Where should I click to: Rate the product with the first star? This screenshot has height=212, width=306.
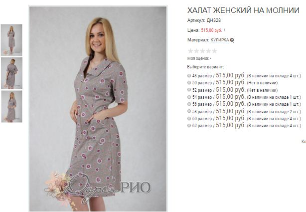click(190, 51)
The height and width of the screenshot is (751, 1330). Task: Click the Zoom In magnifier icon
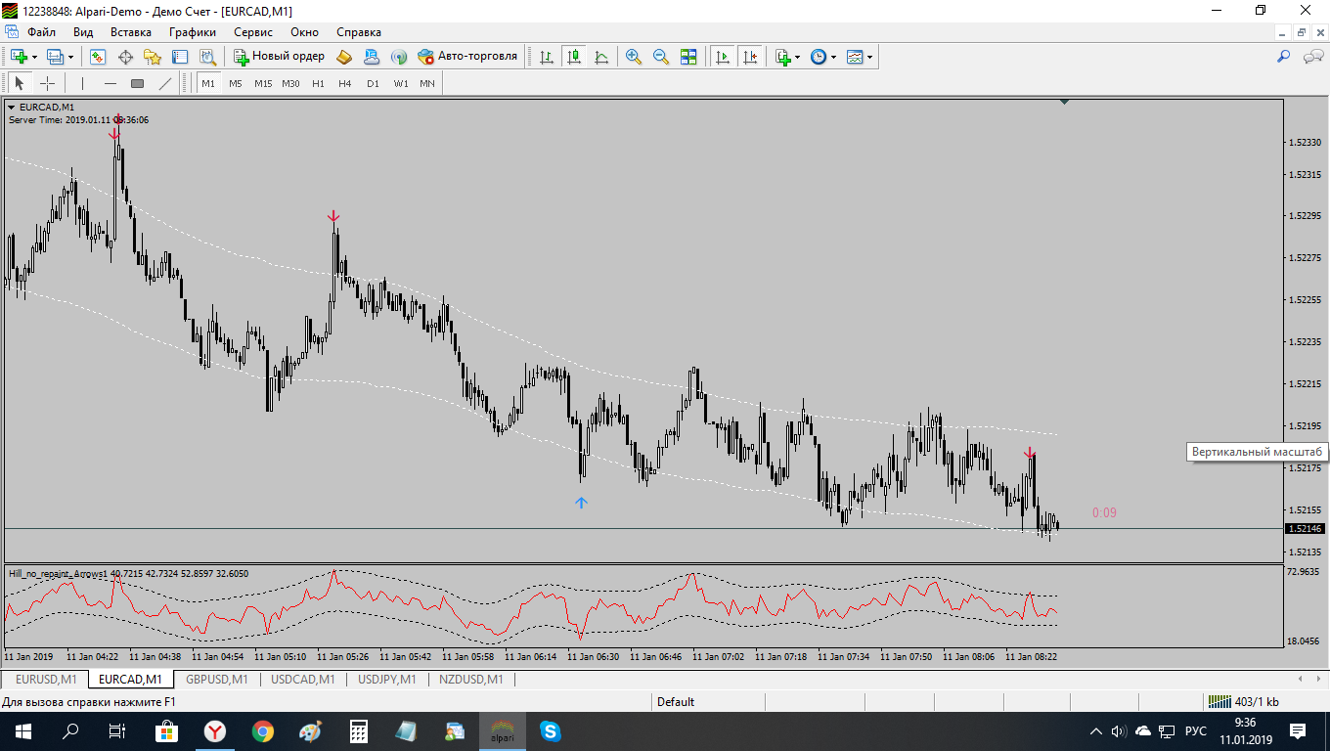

::::

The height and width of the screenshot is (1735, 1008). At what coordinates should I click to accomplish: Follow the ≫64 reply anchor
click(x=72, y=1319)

::::

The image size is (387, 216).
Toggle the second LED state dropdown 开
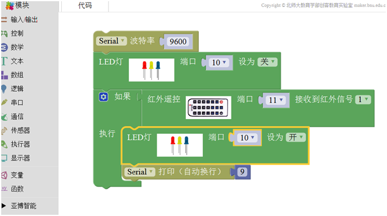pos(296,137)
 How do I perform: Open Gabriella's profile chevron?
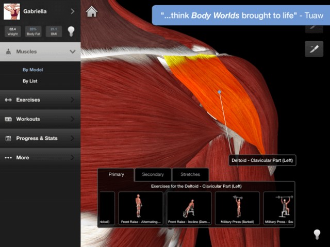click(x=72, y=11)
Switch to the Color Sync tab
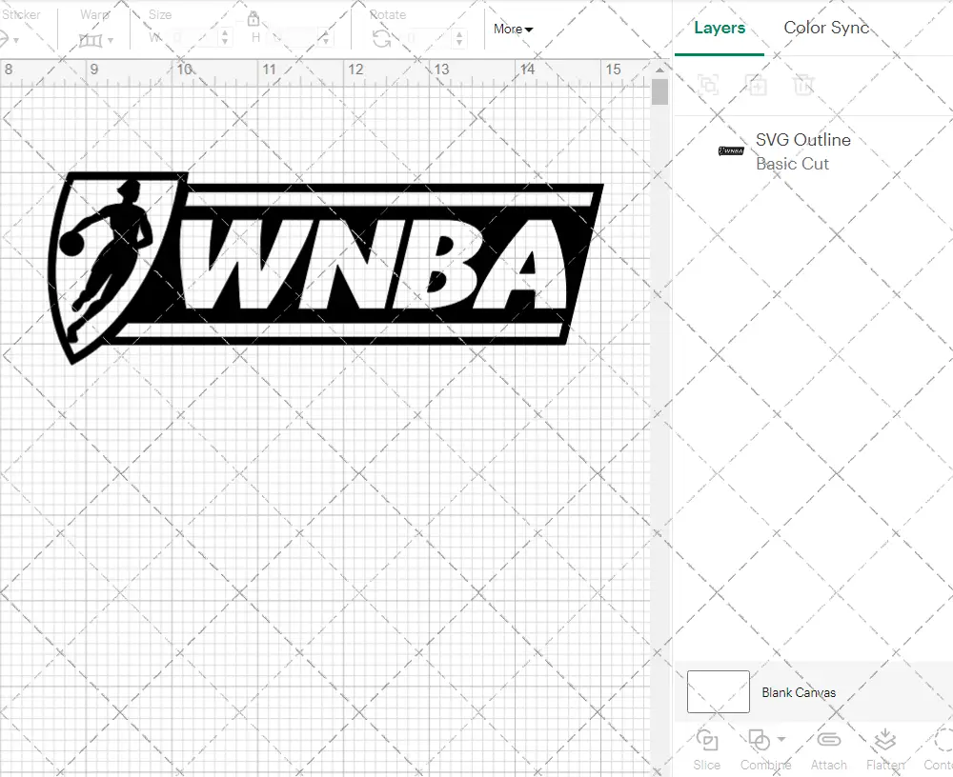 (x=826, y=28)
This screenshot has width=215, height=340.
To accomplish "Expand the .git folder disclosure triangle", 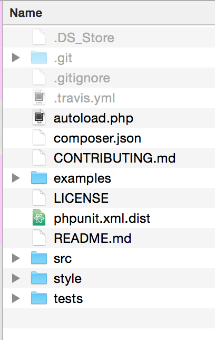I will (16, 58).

::::

YOUR INSTRUCTIONS »
Look above for the line containing "Where should I", then copy exactly from it through the line containing "The height and width of the screenshot is (751, 1330).", keeping both and leaving out pictures. Add nothing else.

TASK OUTPUT »
Where should I click to: Rate the product with the first star? This screenshot has height=212, width=306.
click(190, 51)
The height and width of the screenshot is (751, 1330). Task: Click the Zoom In magnifier icon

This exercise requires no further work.